Taubes' book argues for the hypothesis that "obesity is caused by the quality of the calories, rather than the quantity, and specifically by the effect of refined and easily digestible carbohydrates on the hormonal regulation of fat storage and metabolism." The theme is that hormones are what matters with respect to obesity and related aspects of health, like heart disease. Insulin is the focus of attention, but glucagon, estrogen, growth hormone and steroids in general are all mentioned in the book. Taubes feels that way too much emphasis has been placed on eating habits. He cites a case where the same person is emaciated above the waist but obese below the waist (yes, there is a picture), and describes mice that will die of starvation without using up fat reserves.
Throughout, he also describes the interpretations given to various observations and experimental results by medical researchers. It's a very interesting case, one that illustrates the importance of going back to the methods and data used in critical experiments.
I bought the book after reading Gina Kolata's review in Sunday's New York Times (Oct. 7). Then, there was then a very interesting article ("Diet and Fat: a Severe Case of Mistaken Consensus" by John Tierney) in Tuesday's science section (Oct. 9). It is interesting to compare that article, which accepts the thesis of the book and focuses on the phenomenon of consensus view that are mistaken, with Kolata's review, which is a bit more skeptical:
"In fact, Taubes convincingly shows that much of what is believed about nutrition and health is based on the flimsiest science....She then cites a study showing that a calorie is a calorie is a calorie; the effect on weight is the same whether from fat or carbohydrate.

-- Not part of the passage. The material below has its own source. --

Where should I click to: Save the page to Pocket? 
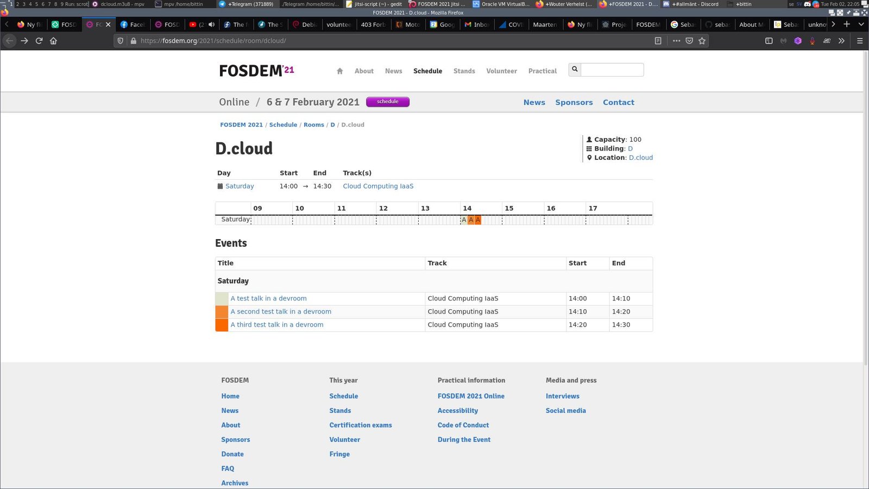tap(689, 41)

But the problem with a book like this one, which goes on and on in great detail about experiments new and old in areas ranging from heart disease to cancer to diabetes, is that it can be hard to know what has been left out."

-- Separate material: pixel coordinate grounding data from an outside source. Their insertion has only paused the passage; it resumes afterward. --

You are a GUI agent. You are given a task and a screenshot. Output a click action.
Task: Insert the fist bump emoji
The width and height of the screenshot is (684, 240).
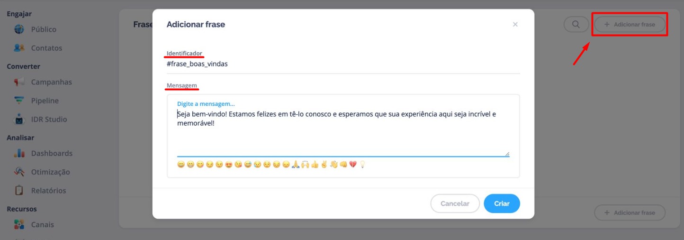pyautogui.click(x=343, y=165)
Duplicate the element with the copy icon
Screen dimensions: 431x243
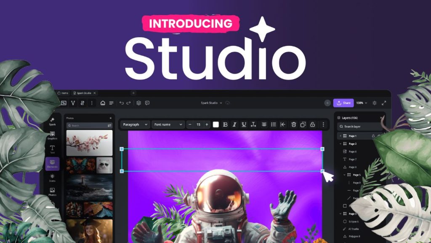click(x=303, y=124)
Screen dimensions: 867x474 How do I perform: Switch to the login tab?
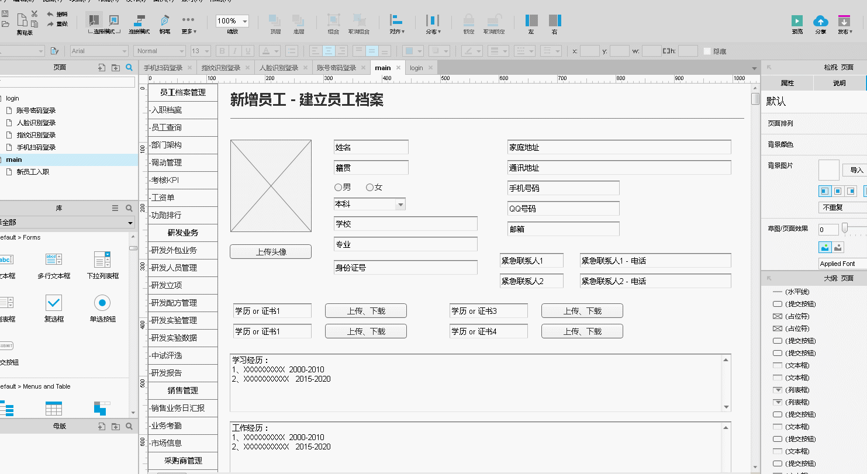(x=416, y=68)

I'm inclined to believe that they are both right. It's quite plausible that what really matters is both total calories (because the laws of physics are, after all, inviolable) and how rapidly they lead to an increase in blood glucose (which induces insulin, which leads to the deposition of fat). Ironically, dietary fat, which does not induce insulin, is a preferred source of calories.

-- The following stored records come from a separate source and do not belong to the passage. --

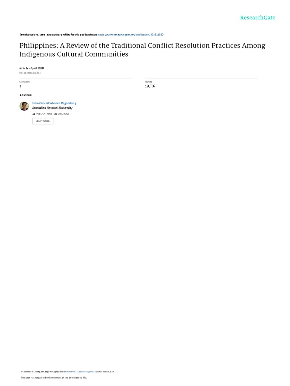Click the SEE PROFILE button
The height and width of the screenshot is (386, 290).
pyautogui.click(x=43, y=121)
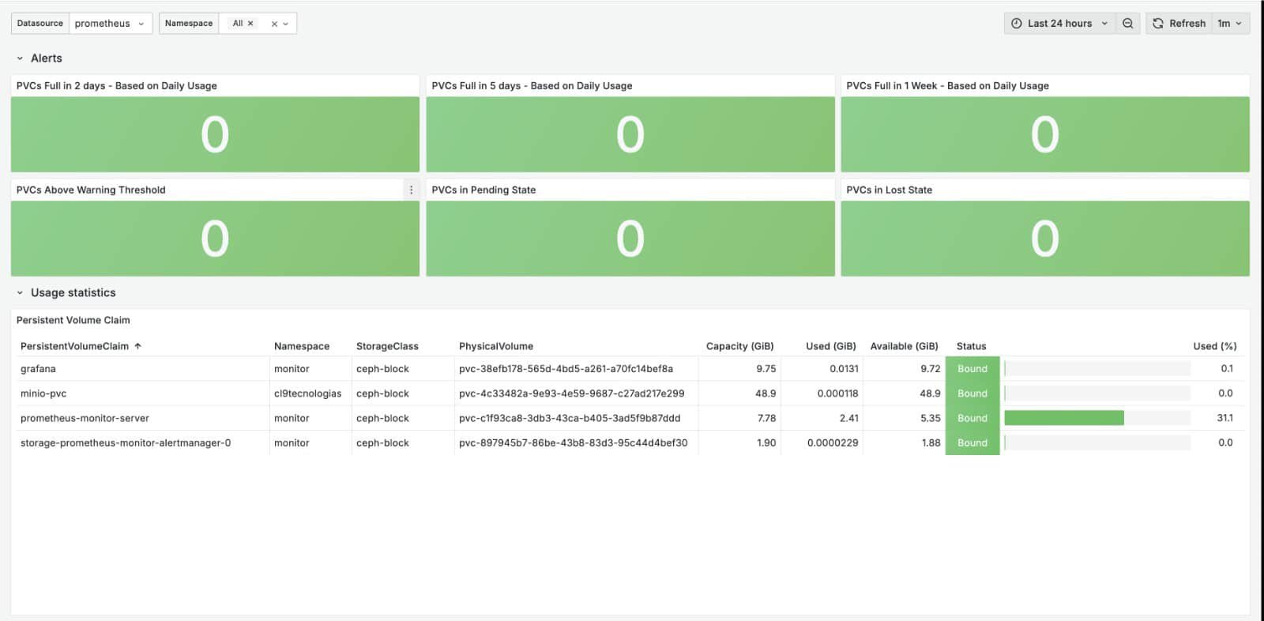Image resolution: width=1264 pixels, height=621 pixels.
Task: Open the Last 24 hours time picker
Action: [1059, 24]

What does this have to do with intermittent fasting? I fast three times each week because of evidence that the benefits of caloric restriction (prolonged healthspan) result from the activation of a genetic program rather than from reduced metabolic activity per se, and that this genetic program can also be induced by intermittent fasting. Evidence from animal models for such a genetic program is quite solid. Evidence that this program exists in humans (and it not already fully induced in most people) is less solid. What is really unclear is what that program is and how it can be induced. Much of the science described in Taubes' book will certainly bear on figuring this out.